___ Text shown ___

With the triumphant coronation of John Sweeney, and his ticket of
"New Voices," to the ruling hierarchy of the AFL-CIO, a sweeping
transformation from complacency, stagnation, decline and
restoration of militancy to the labor movement was to have been
launched. To update workers on the progress of this effort
reveals simultaneously that capitalist unionism is still the same
old perambulating mass of contradictions hell-bent on knocking
itself to pieces. It is unfit to serve in either defense of
workers' interests or as an instrument of emancipation from wage
slavery--much less as the framework for the governing structure
of a new society. In short, the AFL-CIO is nothing of what
unionism must be to protect and advance workers' interests.
Three major strikes have occurred since the ascent of the "New
Voices." One was the UAW strike at Caterpillar, where 80 percent
of the membership rejected the proposed contract while the union
hierarchy capitulated. Called "the most crushing defeat in
decades" by labor reporter John Lippert, THE PEOPLE summarized
the debacle accordingly: "The precedent set by the outcome of the
strike--capitulation on all fronts by one of the nation's largest
unions--bodes ill for workers in every industry."
In Decatur, Ill., the lockout at the A.E. Staley plant was
another bouquet tossed to the capitalist class by Brother
Sweeney. Feeble company concessions rejected by the local union
were gleefully accepted by the International, which strong-armed
a ratification vote and obsequiously delivered the sellout to
Staley. Three hundred ninety workers out of a previous force of
740 were tossed into the streets.
Likewise, the Detroit newspaper strike went from bad to worse, as
local union bureaucrats piously refrained from interfering with
scab labor, while dutifully bowing to the courts and the cops.
Staughton Lynd, writing in the summer issue of NEW POLITICS,
referred to Sweeney's "class-collaborationist rhetoric" when the
AFL-CIO chieftain announced to the National Press Club that, "We
can no longer afford the luxury of pretending that productivity,
quality and competitiveness are not our business." The fact is
that capitulation to labor-saving technology has always been the
practice of the job-trust "labor union." The practice has a long
and ignoble line of labor fakers behind it, including, among
others, such labor "icons" as John L. Lewis, who built a career
on red baiting and swapping labor-displacing coal-boring
mechanization for "organizing rights" with coal capitalists.

___ Extracted material ___

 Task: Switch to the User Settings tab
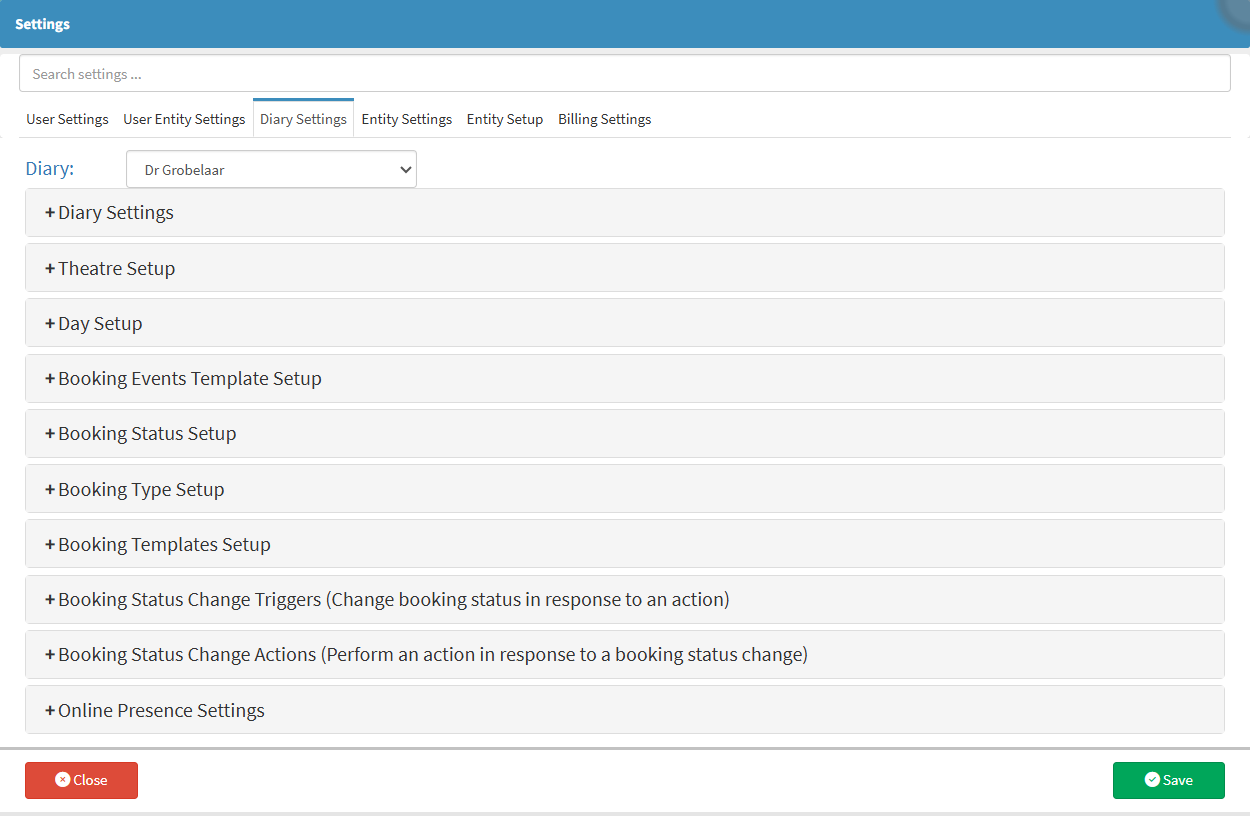tap(67, 119)
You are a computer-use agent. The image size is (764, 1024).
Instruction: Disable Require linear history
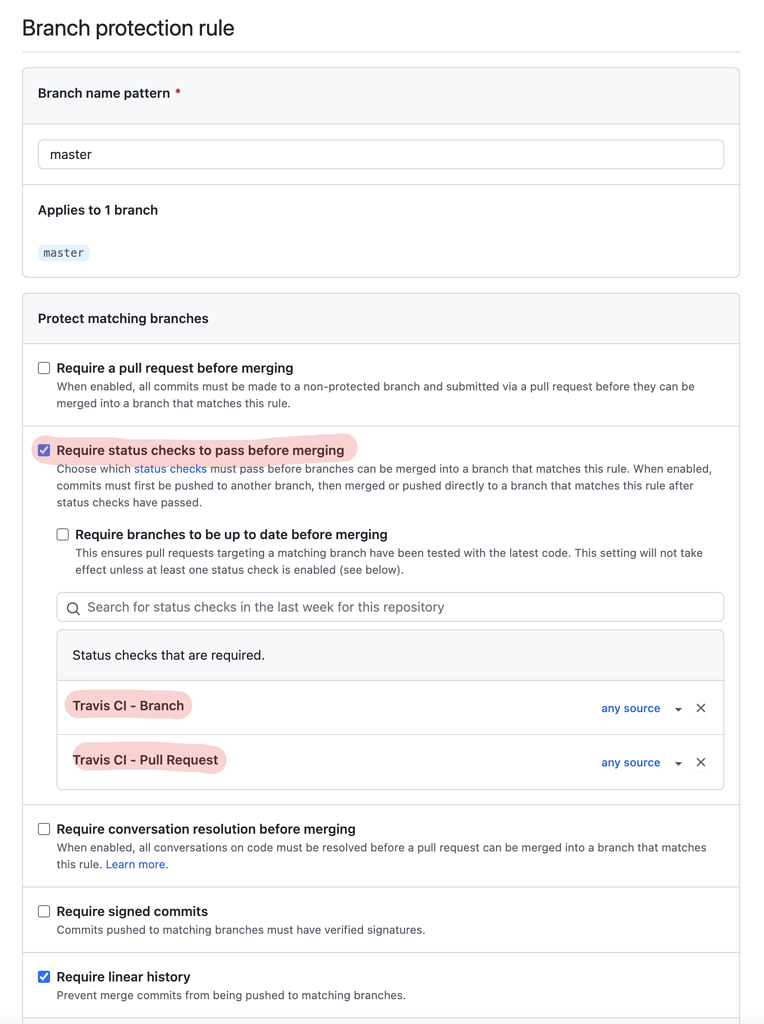(x=44, y=977)
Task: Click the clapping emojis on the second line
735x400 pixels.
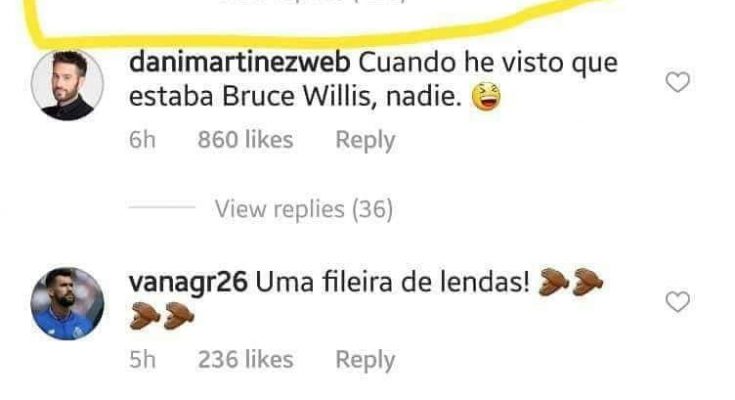Action: coord(162,316)
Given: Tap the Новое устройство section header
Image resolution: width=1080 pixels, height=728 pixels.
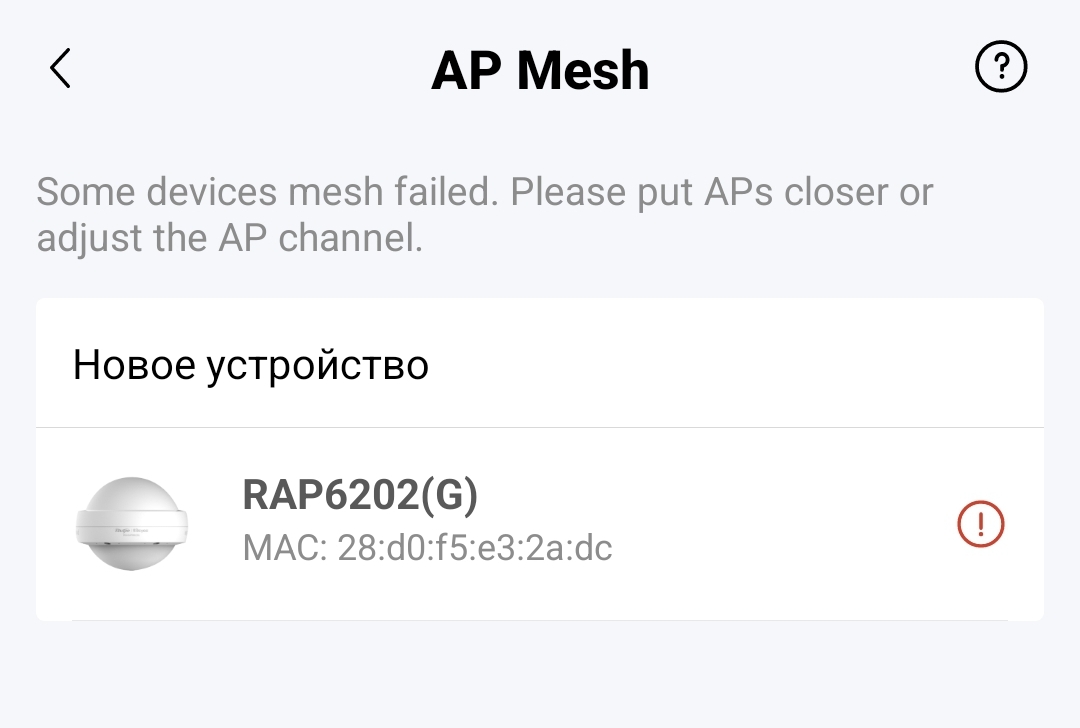Looking at the screenshot, I should click(x=251, y=365).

___

Stated task 1: According to the essay on the AFL-CIO, in what city was the lockout at the A.E. Staley plant?
Stated task 2: Reproduce the entries verbatim, starting at the line containing "You are a computer-use" and ending at the end of the entries, leaving out the pictures.

Task solution 1: Decatur, Ill.

Task solution 2:
You are a computer-use agent. The image size is (764, 1024).
Instruction: Disable Require linear history
(x=44, y=977)
Task: Click the clapping emojis on the second line
735x400 pixels.
Action: coord(162,316)
Given: Tap the Новое устройство section header
Image resolution: width=1080 pixels, height=728 pixels.
Looking at the screenshot, I should click(x=251, y=365).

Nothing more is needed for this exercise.